TA-02

TA-02, an analog of SB 203580 (HY-10256), is a p38 MAPK inhibitor with an IC₅₀ of 20 nM. TA-02 especially inhibits TGFBR-2. TA-02 exhibits similar cardiogenic properties as SB 203580 and SB 202190 (HY-10295)^[1]. In Vitro: TA-02 (5 μM) inhibits the phosphorylation of proteins downstream of p38α MAPK such as MAPKAPK2 and HSP27 during cardiogenesis. TA-02 at 5 μM concentration induces cardiogenesis, but also increases ATF-2 phosphorylation and MEF2C õexpression in contrast to what would be expected with a mechanism dependent on p38α MAPK inhibition^[1].

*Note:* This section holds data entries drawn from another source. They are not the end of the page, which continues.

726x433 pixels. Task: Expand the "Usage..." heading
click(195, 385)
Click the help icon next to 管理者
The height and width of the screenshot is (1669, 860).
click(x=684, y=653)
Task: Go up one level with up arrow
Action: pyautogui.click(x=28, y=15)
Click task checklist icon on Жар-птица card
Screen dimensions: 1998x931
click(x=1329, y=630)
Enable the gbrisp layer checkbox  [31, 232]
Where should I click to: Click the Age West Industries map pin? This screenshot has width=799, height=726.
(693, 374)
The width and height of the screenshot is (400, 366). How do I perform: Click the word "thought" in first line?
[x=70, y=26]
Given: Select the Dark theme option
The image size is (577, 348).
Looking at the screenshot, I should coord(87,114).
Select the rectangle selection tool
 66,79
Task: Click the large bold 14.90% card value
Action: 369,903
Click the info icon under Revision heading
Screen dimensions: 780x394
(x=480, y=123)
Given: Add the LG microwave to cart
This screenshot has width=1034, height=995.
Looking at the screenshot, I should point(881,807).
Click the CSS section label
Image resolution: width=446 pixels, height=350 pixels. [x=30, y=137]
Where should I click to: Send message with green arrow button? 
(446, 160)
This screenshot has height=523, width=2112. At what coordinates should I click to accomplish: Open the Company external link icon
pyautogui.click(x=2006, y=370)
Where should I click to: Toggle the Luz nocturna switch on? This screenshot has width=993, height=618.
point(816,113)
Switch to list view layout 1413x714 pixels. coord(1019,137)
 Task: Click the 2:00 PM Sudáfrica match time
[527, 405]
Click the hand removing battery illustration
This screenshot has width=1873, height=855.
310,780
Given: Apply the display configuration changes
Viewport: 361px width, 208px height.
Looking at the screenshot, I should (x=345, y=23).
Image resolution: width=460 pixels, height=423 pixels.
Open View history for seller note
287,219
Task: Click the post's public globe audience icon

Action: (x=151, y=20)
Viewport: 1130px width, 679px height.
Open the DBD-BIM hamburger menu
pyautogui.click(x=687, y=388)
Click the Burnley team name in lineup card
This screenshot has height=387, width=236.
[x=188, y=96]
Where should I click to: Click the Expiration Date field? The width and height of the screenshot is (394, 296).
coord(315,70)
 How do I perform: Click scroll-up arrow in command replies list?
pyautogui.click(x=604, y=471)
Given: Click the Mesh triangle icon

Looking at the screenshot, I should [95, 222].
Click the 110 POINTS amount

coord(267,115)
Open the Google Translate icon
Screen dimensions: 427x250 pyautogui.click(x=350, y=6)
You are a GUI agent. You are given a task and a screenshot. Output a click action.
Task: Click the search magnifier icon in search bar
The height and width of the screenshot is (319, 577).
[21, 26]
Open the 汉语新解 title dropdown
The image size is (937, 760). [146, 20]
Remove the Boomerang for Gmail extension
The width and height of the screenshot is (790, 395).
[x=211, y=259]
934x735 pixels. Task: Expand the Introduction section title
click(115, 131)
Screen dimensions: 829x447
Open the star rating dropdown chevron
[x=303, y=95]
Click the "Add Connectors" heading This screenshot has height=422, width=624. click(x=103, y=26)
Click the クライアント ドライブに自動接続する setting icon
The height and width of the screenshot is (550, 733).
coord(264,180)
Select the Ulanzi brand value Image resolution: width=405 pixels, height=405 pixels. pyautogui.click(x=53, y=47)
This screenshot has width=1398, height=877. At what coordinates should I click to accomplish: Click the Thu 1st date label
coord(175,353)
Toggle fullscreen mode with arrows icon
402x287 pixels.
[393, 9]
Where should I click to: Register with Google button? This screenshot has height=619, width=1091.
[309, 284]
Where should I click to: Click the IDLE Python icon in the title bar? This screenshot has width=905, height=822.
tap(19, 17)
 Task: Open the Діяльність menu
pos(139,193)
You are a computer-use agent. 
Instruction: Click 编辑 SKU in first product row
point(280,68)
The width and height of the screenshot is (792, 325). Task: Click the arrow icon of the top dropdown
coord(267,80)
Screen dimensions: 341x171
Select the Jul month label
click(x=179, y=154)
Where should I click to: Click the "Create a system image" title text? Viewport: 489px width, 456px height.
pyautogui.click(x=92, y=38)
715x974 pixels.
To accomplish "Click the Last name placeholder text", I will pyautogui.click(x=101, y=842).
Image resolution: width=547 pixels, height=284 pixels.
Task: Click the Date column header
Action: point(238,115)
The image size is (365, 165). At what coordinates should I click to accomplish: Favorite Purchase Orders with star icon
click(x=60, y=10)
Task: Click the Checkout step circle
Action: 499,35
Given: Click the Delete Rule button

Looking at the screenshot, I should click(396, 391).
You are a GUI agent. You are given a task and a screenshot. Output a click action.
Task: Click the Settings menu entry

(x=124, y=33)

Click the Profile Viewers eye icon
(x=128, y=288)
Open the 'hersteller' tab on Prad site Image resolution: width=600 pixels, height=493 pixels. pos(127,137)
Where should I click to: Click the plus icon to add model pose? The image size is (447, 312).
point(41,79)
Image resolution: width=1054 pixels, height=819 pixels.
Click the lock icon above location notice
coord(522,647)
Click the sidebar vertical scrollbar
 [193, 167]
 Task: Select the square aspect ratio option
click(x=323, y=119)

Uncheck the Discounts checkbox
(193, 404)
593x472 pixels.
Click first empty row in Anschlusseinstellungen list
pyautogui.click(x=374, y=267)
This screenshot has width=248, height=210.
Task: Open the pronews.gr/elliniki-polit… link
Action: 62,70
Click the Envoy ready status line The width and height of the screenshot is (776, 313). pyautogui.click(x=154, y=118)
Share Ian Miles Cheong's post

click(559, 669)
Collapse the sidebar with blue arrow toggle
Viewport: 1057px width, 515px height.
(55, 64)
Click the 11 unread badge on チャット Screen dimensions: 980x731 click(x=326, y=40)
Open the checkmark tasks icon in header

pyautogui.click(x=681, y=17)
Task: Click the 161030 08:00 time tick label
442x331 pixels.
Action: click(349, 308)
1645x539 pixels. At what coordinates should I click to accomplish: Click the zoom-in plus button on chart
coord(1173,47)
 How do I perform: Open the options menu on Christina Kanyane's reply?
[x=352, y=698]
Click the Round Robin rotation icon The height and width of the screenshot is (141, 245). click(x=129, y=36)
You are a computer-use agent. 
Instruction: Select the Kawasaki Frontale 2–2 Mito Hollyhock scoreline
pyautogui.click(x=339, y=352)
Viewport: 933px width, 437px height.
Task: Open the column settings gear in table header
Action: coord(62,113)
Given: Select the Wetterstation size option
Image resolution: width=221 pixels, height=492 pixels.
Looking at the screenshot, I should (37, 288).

TA-02 induces T/Brachyury whereas SB203580 addition increased MESP1 and T/Brachyury transcripts^[1].
TA-02 significantly induces high NKX2-5 expression when applied between days 0-8^[1].
TA-02 is found to inhibit multiple targets with similar potency to p38α MAPK, such as p38α, p38β, JNK3, JNK2, CIT, CK1ε, DMPK2, JNK1, DDR1 CK1δ, MEK5, and ERBB2^[1].
TA-02 and SB203580 reduce the nuclear TCF/LEF-1 driven transcription of luciferase similar to DKK-1^[1].
TA-02 (5 nM-5 μM) inhibits p38 and increases the anti-inflammation effects of BDNF on inflammation in vitro^[2].